Pelvic health is becoming routine maintenance.
Baseline
Contributing to a $420B MSK health burden, pelvic floor dysfunction affects up to 50% of women and one in six men, but a specialist shortage has created care gaps.
For women: Pregnancy, hormonal shifts, and training load can cause pain, incontinence, and core instability, but 33% still don’t know what’s “normal.”
For men: Stress, strenuous exercise, and prolonged sitting can contribute to ED, urinary issues, and low back pain, symptoms that often get treated downstream.
Systems > Stigma
As awareness rises, pelvic floor therapy is shifting from reactive treatment to proactive, consumer-led support across PT, fitness, hardware, and supplements.
Default distribution.
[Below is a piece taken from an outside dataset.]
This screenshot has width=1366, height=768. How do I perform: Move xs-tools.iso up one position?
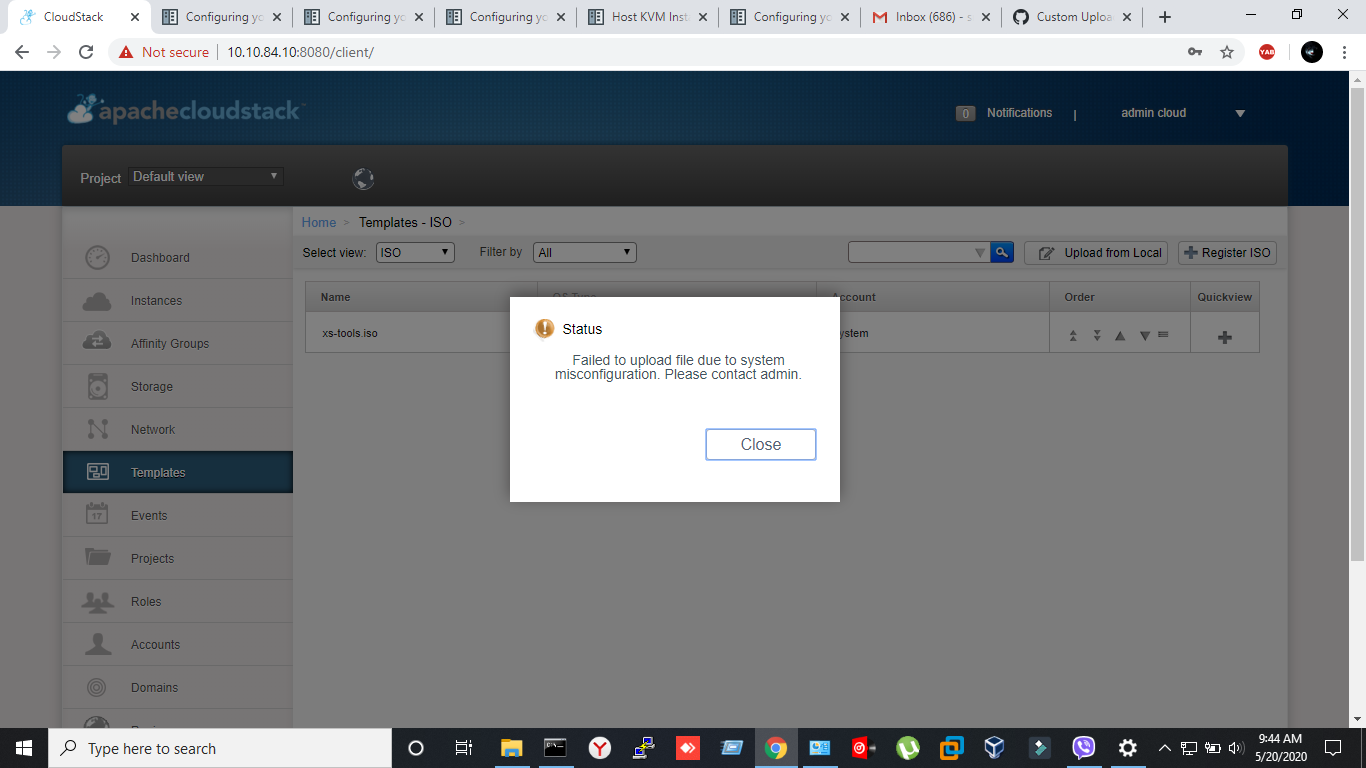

Bypassing specialist referrals, digital MSK platforms are making pelvic care a frontline pathway — with Sword, Hinge Health, and Omada launching dedicated programs built around guided movement plans.
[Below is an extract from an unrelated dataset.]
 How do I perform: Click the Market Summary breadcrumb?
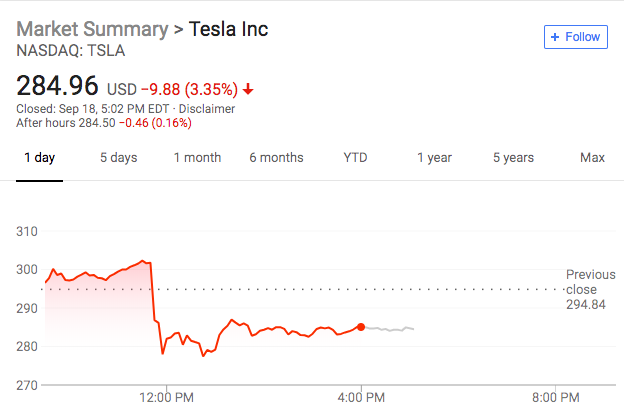pos(92,28)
Behavior change. As Origin, Myo, and Spear scale specialized clinical PT, fitness brands like Pvolve, The Sculpt Society, and Alo Yoga are reframing pelvic work from treatment to training.
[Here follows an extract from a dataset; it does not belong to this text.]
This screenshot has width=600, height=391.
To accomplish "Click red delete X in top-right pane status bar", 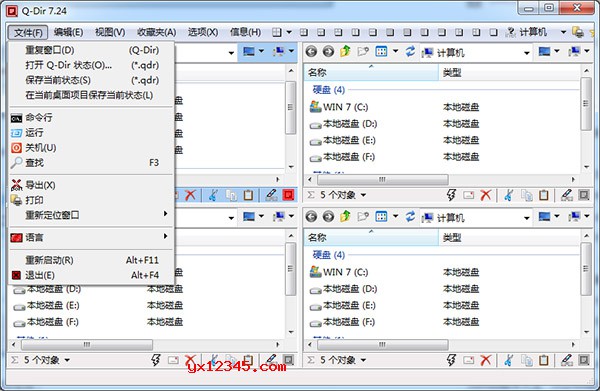I will (x=486, y=195).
Bundling benefits, bladder health company Jude launched a collagen + creatine pelvic floor supplement and functional training program.
Productized care. Medspas are integrating pelvic health alongside aesthetic services, adding BTL’s Emsella chair (for men and women). Meanwhile, hospitals are exploring Materna’s Ellora to reduce pelvic damage during labor.
Routine hardware. At-home devices are enabling a daily practice, from Elvie’s app-guided kegel trainer to Smile Maker’s Pelvic Partner, Joylux’s vFit device, and TheRY Group’s compression undergarments that address intimate issues privately.
Looking ahead: As stigma fades, preventative pelvic health will become the default for both sexes, with platforms redefining standardized care around performance and longevity.